The answer is simple, overpower them with brute strength along with strategic positioning. Maybe involving a scalpel and a moral justification.
Except I don’t have a scalpel, the closet thing I have to a weapon is my flashlight and the ability to chat someone’s ear off. I unzip my pack with hands that feel foreign to me. Notebook. Pencil. The other half of the blueberry muffin. And a rope that Reed threw in.
“Just in case,” I remember him saying with an infuriating wink.
In case of what? I mentally anguish at his absent, entranced form. In case I need to lasso a siren? Play jump rope with death?
I grit my teeth. The rope feels alien in my hands. I was never a boy scout that sold cookies or practiced knots in my free time. I was a weird kid, but not that kind of weird.
How did I end up here? In Alaska, trying to save the strangest love interest of my life from a vicious siren. If only Ava were here, she'd give me the proper advice from one of her fan-fics on how to take this bitch down.
The muffin is not going to help. I take a single, defiant bite of the frozen, crumbly disaster and then hurl it into a snowbank.
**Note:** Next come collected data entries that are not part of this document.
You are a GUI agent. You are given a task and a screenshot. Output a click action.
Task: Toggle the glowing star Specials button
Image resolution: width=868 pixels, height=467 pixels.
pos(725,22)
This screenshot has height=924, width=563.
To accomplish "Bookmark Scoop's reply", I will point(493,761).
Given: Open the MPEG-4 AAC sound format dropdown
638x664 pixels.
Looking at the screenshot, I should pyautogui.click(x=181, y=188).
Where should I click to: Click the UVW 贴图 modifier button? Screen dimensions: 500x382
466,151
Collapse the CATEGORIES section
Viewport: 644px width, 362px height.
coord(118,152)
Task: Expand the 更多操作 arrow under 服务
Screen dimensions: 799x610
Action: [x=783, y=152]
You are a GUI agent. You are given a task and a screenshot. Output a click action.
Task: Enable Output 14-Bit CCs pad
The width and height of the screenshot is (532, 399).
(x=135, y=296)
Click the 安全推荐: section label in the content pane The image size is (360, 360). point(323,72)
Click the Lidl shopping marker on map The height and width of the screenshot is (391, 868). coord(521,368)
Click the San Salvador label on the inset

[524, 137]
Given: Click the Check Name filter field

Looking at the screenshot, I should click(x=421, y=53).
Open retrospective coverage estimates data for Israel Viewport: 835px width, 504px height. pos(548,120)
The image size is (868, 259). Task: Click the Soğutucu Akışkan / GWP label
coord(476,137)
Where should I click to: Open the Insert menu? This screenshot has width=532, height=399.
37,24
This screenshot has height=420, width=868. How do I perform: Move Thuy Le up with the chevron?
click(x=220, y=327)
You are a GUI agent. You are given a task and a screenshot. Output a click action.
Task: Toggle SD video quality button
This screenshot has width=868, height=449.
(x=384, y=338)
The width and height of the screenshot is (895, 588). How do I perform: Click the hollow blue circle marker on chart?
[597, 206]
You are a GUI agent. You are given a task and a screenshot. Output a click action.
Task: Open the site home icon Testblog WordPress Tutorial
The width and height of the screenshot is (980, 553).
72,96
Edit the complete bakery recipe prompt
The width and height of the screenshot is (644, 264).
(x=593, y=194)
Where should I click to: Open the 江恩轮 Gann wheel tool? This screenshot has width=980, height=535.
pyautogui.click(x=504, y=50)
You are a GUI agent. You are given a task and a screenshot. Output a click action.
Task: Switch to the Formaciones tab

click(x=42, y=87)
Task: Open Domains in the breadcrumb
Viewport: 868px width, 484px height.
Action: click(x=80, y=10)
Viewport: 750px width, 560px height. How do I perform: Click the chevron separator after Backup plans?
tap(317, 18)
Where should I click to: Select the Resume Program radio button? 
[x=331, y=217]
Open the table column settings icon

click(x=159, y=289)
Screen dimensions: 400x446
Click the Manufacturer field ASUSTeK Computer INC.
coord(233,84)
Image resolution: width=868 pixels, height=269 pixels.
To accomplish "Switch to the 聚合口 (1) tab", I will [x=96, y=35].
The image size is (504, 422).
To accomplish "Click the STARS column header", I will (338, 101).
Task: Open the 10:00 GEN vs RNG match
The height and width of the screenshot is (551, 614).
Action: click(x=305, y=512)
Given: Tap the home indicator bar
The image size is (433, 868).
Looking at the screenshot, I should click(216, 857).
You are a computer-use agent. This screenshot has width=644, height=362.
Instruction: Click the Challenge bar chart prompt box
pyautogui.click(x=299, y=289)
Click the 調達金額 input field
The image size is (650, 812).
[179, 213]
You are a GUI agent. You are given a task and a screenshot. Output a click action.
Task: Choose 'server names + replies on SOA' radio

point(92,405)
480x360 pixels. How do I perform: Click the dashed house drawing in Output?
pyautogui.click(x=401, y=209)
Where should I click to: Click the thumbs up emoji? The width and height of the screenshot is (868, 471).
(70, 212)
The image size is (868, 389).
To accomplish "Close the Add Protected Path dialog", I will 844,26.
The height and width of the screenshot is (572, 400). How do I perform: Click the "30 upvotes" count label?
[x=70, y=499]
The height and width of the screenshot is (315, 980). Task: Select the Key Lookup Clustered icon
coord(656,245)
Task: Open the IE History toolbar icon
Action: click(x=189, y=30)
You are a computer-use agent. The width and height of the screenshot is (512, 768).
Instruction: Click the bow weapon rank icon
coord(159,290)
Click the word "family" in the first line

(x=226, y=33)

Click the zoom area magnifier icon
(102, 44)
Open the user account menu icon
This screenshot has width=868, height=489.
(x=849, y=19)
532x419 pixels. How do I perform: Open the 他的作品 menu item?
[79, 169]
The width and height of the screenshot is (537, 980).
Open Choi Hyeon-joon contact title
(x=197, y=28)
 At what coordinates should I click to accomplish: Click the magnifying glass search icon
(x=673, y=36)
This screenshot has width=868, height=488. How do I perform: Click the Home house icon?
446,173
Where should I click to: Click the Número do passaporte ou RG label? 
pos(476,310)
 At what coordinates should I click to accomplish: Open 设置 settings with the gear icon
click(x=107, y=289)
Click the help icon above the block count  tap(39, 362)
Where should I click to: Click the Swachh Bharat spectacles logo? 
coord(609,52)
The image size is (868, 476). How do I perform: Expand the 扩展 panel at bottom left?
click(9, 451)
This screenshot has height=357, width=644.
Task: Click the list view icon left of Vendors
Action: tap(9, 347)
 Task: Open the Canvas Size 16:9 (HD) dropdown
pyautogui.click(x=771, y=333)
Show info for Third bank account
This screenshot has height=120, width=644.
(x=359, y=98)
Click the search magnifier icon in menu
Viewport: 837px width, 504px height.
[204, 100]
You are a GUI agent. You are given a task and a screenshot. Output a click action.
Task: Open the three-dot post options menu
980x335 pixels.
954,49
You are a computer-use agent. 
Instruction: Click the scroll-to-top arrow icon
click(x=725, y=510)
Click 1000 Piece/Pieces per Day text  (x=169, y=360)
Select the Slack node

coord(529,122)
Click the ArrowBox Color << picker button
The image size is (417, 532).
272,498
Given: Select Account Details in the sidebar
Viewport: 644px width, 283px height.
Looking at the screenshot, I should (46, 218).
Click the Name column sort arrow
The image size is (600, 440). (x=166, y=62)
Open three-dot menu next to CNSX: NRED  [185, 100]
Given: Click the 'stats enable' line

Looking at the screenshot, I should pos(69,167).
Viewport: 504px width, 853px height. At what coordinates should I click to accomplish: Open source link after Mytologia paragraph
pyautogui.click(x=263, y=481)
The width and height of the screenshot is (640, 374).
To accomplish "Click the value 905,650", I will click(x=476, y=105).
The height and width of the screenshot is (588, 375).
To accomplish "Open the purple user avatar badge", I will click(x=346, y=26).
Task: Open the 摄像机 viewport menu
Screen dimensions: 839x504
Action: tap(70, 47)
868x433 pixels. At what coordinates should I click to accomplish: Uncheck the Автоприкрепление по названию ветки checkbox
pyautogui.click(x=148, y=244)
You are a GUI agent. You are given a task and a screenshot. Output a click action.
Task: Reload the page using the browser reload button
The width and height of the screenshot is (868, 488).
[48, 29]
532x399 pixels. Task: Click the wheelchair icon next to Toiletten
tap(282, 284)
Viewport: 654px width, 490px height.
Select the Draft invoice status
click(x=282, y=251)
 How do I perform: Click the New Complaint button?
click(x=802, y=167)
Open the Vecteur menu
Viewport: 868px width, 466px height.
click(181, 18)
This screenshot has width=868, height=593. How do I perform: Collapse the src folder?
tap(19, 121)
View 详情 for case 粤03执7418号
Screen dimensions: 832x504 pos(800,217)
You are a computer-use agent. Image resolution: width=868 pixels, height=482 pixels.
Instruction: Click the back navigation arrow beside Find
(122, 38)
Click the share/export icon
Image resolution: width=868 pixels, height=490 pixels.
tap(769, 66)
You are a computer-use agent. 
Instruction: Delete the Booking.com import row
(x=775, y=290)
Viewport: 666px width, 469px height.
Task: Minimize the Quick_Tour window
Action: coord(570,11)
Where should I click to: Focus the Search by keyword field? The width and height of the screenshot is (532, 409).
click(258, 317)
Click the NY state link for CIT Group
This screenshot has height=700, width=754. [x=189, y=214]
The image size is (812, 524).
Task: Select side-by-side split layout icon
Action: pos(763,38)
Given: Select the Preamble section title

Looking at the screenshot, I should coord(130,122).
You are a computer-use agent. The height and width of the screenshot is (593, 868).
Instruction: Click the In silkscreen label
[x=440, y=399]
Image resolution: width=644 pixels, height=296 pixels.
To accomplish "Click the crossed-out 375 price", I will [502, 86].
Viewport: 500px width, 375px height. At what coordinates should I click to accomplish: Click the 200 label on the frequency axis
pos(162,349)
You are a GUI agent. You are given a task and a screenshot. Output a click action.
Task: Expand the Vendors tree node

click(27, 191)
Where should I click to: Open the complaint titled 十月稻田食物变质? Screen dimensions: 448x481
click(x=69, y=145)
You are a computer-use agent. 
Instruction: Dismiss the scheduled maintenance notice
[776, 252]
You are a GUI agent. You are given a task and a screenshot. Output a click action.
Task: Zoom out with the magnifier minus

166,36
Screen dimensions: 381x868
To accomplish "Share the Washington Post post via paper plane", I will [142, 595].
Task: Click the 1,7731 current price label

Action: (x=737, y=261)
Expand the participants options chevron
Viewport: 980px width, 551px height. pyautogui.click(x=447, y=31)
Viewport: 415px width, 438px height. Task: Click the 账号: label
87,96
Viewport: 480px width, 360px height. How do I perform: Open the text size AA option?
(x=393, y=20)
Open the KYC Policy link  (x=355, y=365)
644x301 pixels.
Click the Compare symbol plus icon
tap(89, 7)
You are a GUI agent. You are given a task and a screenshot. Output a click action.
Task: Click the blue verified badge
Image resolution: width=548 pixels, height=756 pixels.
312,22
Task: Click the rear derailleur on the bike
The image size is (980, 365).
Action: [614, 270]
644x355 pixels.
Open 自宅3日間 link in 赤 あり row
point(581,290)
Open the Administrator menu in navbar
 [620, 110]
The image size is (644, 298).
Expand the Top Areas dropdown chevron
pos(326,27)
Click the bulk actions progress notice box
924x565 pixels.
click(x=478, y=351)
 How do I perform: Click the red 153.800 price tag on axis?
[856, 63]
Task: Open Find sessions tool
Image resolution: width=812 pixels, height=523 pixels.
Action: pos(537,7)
It's a pathetic gesture, but it feels good.
Rage, hot and sudden, boils up in my chest, burning away the last of my panic. Oh, hell no. You don't get to have him.
Forget strategy. Forget finesse. This calls for good, old-fashioned, Midwestern desperation.
I lunge forward from the snowbank, a desperate prayer rattling in my skull that God has a seriously dark sense of humor and is on my side today. My boots skid across the icy top of the snow, but momentum carries me forward. I’m not aiming for the siren. I’m aiming for him.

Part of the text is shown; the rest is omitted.